The original presentation of an idea may not be the clearest, and it may well be that it makes more sense later to present it as part of a larger whole, and to be honest scientists can be a bit hit and miss: Newton’s physics is great but the alchemy was bonkers. Science comes in bits, these days the bits are the size of a journal article and it’s only when you’re doing active research at the cutting edge that you need to keep track of the bits.

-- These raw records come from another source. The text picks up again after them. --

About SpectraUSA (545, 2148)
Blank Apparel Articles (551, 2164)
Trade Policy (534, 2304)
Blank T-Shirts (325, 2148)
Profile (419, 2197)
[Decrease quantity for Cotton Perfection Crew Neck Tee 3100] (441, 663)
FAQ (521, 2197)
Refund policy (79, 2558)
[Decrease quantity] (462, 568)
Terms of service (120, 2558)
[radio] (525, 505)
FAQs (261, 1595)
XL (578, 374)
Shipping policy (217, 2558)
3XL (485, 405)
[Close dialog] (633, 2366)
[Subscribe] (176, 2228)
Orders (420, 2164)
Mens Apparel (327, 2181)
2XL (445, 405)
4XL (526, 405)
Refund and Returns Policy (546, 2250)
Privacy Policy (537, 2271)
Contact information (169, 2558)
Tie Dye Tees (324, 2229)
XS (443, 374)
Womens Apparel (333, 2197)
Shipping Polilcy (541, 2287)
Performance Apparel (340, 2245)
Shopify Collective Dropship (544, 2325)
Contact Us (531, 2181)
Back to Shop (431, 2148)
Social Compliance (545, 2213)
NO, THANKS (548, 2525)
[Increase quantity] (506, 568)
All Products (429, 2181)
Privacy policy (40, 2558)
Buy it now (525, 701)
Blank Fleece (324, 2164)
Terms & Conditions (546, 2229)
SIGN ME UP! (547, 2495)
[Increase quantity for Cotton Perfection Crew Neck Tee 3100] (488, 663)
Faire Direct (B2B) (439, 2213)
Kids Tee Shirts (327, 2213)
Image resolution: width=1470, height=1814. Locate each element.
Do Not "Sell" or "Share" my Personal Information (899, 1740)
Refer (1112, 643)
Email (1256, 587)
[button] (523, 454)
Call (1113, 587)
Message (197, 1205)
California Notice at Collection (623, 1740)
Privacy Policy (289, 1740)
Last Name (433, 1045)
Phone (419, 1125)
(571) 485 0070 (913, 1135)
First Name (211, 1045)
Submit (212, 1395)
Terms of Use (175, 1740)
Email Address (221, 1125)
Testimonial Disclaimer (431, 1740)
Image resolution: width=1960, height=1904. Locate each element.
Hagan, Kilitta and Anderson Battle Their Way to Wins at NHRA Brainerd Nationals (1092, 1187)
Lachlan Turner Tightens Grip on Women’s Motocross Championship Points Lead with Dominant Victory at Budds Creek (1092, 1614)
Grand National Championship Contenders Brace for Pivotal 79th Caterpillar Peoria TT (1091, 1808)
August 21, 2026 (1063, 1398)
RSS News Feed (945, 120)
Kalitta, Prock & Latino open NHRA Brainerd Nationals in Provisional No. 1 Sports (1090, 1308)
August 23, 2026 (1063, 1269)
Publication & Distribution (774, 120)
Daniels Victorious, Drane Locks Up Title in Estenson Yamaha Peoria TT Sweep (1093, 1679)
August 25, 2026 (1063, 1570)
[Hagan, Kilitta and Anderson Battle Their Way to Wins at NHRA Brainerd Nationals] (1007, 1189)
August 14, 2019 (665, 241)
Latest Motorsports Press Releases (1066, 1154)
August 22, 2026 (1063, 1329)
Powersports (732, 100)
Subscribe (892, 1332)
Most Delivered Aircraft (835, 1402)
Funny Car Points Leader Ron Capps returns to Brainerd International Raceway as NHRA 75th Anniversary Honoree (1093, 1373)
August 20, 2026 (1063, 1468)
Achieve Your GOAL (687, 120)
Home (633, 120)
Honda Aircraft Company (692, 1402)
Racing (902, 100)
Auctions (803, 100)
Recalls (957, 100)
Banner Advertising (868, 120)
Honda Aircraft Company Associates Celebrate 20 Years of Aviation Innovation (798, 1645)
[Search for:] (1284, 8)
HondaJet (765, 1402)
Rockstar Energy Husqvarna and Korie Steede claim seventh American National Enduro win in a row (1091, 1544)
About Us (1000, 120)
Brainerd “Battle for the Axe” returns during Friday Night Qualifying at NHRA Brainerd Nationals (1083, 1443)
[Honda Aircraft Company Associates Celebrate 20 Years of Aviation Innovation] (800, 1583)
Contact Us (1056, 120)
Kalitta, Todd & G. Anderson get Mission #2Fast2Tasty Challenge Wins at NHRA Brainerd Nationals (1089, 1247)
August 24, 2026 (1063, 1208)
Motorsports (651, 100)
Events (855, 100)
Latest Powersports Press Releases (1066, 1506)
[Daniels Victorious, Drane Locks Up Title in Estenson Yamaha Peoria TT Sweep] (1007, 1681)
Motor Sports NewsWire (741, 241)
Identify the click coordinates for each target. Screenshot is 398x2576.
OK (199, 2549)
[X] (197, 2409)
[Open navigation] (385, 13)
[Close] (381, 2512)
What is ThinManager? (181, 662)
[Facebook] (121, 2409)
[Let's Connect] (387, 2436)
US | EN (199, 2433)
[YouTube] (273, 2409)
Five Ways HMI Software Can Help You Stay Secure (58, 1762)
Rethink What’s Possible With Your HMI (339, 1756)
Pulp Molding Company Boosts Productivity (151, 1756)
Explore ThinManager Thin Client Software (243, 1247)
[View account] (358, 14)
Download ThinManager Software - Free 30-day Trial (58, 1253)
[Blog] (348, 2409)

Mathematical notation is an issue for original publications. For example, Maxwell’s equations, which describe electromagnetism (radio waves, electricity, light…) are a monster in his original presentation but can be squished down to four short lines in modern notation (actually a notation introduced not long after his original paper). There’s a rule of thumb that each equation in an article halves the number of readers, therefore I link you to Maxwell’s 1865 version on page 2 of this document with the modern version at the bottom of page 6…
impressive, no?

A bit of history is introduced into the teaching of science but it’s either anecdotal such as the apple falling on Newton’s head, Gallileo dropping things off towers, Sadi Carnot and his wacky exercises, or we might give a quick historical recap as we introduce a subject. But to be honest it’s really all window dressing, the function of this history is to provide a little colour and give students the opportunity to do some exercises which are tractible.

Are scientists losing out as a result of this historical blindness? History should certainly inform us of our place in society, and our future place in society (okay – I’m talking about cash here!). I’m less sure that it has something to teach us on the ‘craft’ of science, this is something that comes from professional training – perhaps it would help if we were not presented with such caricatures of our scientific heroes.

So that’s my view, how wrong can I be?